Image 4, captured on 23 July 2014, depicts what are probably six Russian 153mm 2S19 self-propelled guns located in Russia near Kuybyshevo. This site is situated 4 miles, or 6.5 kilometres, south of the Ukraine border, near the village of Chervonyi Zhovten. The guns are pointed north, directly towards Ukrainian territory (see North indicator on image). See image 5 for an overview of where these guns are situated in relation to Ukrainian territory.
Image 5 shows a wider overview including the position of the self-propelled guns from image 4. Note the North indicator on this image, and remember that the guns are orientated in this location. It is clear that from this location, it would be impossible NOT to fire into Ukrainian territory. This is clearly NOT an exercise; these guns are being used to support separatist forces operating in the territory of Ukraine.
The United States’ goal throughout the crisis in Ukraine has been to support a democratic Ukraine that is stable, unified, secure both politically and economically, and able to determine its own future. Therefore, we support ongoing dialogue among the foreign ministers from Ukraine, Germany, France, and Russia to work toward a sustainable ceasefire by all parties in the Luhansk and Donetsk regions in eastern Ukraine that would build toward a lasting peace. We should emphasize, however, that our ultimate goal is not just a temporary halt to violence. We want Russia to stop destabilizing Ukraine and occupying Crimea, a part of Ukraine’s territory, and allow all of the people of Ukraine to come together to make their own decisions about their country’s future through a democratic political process.
Ukrainian President Poroshenko has proposed a detailed peace plan that includes a promise of amnesty for separatists who laid down their arms voluntarily, and who are not guilty of capital crimes, decentralization of powers within Ukraine, and protection of the Russian language. He also implemented a unilateral ten-day ceasefire on June 20 to create room for a political solution, which unfortunately was not reciprocated by the separatists and their Russian backers.
While Russia says it seeks peace, its actions do not match its rhetoric. We have no evidence that Russia’s support for the separatists has ceased. In fact, we assess that Russia continues to provide them with heavy weapons, other military equipment and financing, and continues to allow militants to enter Ukraine freely. Russia denies this, just as it denied its forces were involved in Crimea — until after the fact. Russia has refused to call for the separatists to lay down their arms, and continues to mass its troops along the Ukrainian border. Many self-proclaimed “leaders” of the separatists hail from Russia and have ties to the Russian government. This all paints a telling picture of Russia’s continued policy of destabilization in eastern Ukraine.
Here are the facts:
Russia continues to accumulate significant amounts of equipment at a deployment site in southwest Russia. This equipment includes tanks of a type no longer used by the Russian military, as well as armored vehicles, multiple rocket launchers, artillery, and air defense systems. Russia has roughly doubled the number of tanks, armored vehicles, and rocket launchers at this site. More advanced air defense systems have also arrived at this site.

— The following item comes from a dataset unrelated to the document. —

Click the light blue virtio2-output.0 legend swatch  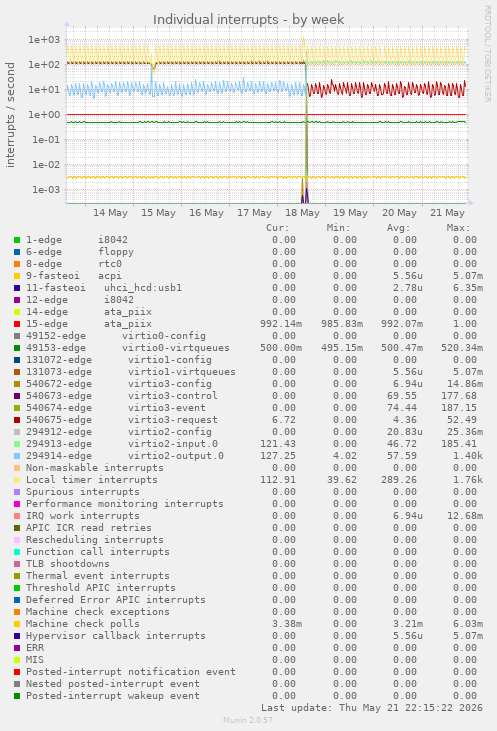[x=17, y=456]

We are confident Moscow is mobilizing additional tanks that are no longer in the active Russian military inventory from a depot to send to this same deployment site.
We are concerned much of this equipment will be transferred to separatists, as we are confident Russia has already delivered tanks and multiple rocket launchers to them from this site.
Available information indicates Moscow has recently transferred some Soviet-era tanks and artillery to the separatists and that over the weekend several military vehicles crossed the border.
Social media videos of separatist military convoys suggest Russia in the past week alone has probably supplied the militants with at least two-dozen additional armored vehicles and artillery pieces and about as many military trucks.
Publicly available videos posted on July 14 of a Luhansk convoy on the road to Donetsk revealed at least five T-64 tanks, four BMP-2 armored personnel carriers (APC), BM-21 multiple rocket launchers, three towed antitank guns, two ZU 23-2 antiaircraft guns, and probably a 2B16 mortar.
A video of Krasnodon, near the Izvaryne border crossing, on 11 July showed two BTR armored personnel carriers, two antitank guns, and various trucks on a road heading in a westerly direction towards Donetsk.
A video filmed in Donetsk on 11 July showed a convoy of three BMD-2 APCs, two BMPs, one 2S9 self-propelled gun, and a BTR-60 APC.
In addition, after recapturing several Ukrainian cities last weekend, Ukrainian officials discovered caches of weapons that they assert came from Russia, including MANPADS, mines, grenades, MREs, vehicles, and a pontoon bridge.
Ukrainian forces have discovered large amounts of other Russian-provided military equipment, including accompanying documentation verifying the Russian origin of said equipment, in the areas they have liberated from the separatists.
Photographs of destroyed or disabled separatist equipment in eastern Ukraine have corroborated that some of this equipment is coming from Russia.
Recruiting efforts for separatist fighters are expanding inside Russia and separatists are looking for volunteers with experience operating heavy weapons such as tanks and air defenses. Russia has allowed officials from the “Donetsk Peoples’ Republic” to establish a recruiting office in Moscow.
Ukrainian pilot Nadiya Savchenko, who has long had a distinguished career in the Ukrainian military, was taken by separatists in mid-June. She is now being held in a prison in Voronezh, Russia. According to the Ukrainian government, she was transferred to Russia by separatists.
Separately Russia continues to redeploy new forces extremely close to the Ukrainian border. We have information that a significant number of additional military units are also in the process of deploying to the border.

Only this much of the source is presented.